:: TASK ::
Copy out all of the items below, putting "px" wherever "pixels" appears and changing nothing else.

:: INFORMATION SHOWN ::
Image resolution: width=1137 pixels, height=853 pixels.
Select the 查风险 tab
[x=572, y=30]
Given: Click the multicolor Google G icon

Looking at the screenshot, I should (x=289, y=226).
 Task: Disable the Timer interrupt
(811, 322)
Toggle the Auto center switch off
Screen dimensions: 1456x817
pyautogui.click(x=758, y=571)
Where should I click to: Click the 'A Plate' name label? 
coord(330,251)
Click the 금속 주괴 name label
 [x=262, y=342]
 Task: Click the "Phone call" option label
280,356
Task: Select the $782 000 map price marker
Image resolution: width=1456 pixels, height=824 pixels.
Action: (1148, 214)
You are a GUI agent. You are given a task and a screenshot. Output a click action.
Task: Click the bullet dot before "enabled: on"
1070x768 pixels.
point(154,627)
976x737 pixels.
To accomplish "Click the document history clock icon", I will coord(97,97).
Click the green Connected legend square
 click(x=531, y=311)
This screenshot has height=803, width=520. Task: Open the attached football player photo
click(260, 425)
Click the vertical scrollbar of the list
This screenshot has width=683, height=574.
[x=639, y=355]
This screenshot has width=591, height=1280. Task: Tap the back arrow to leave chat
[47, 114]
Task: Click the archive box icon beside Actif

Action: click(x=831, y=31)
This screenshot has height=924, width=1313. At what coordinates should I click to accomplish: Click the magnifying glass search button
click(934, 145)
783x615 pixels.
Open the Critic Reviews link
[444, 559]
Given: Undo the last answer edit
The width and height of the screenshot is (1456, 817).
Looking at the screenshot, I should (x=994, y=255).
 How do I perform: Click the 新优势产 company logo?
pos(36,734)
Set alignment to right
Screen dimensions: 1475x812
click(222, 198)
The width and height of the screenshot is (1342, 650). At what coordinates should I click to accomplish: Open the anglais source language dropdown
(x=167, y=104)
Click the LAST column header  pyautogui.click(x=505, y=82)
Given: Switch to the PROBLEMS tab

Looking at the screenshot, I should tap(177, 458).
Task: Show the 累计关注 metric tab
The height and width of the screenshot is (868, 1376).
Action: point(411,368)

:: EXERCISE SOLUTION ::
Image resolution: width=1137 px, height=853 px.
Select the 查风险 tab
[x=572, y=30]
Given: Click the multicolor Google G icon

Looking at the screenshot, I should (x=289, y=226).
 Task: Disable the Timer interrupt
(811, 322)
Toggle the Auto center switch off
Screen dimensions: 1456x817
pyautogui.click(x=758, y=571)
Where should I click to: Click the 'A Plate' name label? 
coord(330,251)
Click the 금속 주괴 name label
 [x=262, y=342]
 Task: Click the "Phone call" option label
280,356
Task: Select the $782 000 map price marker
Image resolution: width=1456 px, height=824 px.
Action: (1148, 214)
You are a GUI agent. You are given a task and a screenshot. Output a click action.
Task: Click the bullet dot before "enabled: on"
1070x768 px.
point(154,627)
976x737 px.
To accomplish "Click the document history clock icon", I will coord(97,97).
Click the green Connected legend square
 click(x=531, y=311)
This screenshot has height=803, width=520. Task: Open the attached football player photo
click(260, 425)
Click the vertical scrollbar of the list
This screenshot has width=683, height=574.
[x=639, y=355]
This screenshot has width=591, height=1280. Task: Tap the back arrow to leave chat
[47, 114]
Task: Click the archive box icon beside Actif

Action: click(x=831, y=31)
This screenshot has height=924, width=1313. At what coordinates should I click to accomplish: Click the magnifying glass search button
click(934, 145)
783x615 px.
Open the Critic Reviews link
[444, 559]
Given: Undo the last answer edit
The width and height of the screenshot is (1456, 817).
Looking at the screenshot, I should (x=994, y=255).
 How do I perform: Click the 新优势产 company logo?
pos(36,734)
Set alignment to right
Screen dimensions: 1475x812
click(222, 198)
The width and height of the screenshot is (1342, 650). At what coordinates should I click to accomplish: Open the anglais source language dropdown
(x=167, y=104)
Click the LAST column header  pyautogui.click(x=505, y=82)
Given: Switch to the PROBLEMS tab

Looking at the screenshot, I should tap(177, 458).
Task: Show the 累计关注 metric tab
The height and width of the screenshot is (868, 1376).
Action: point(411,368)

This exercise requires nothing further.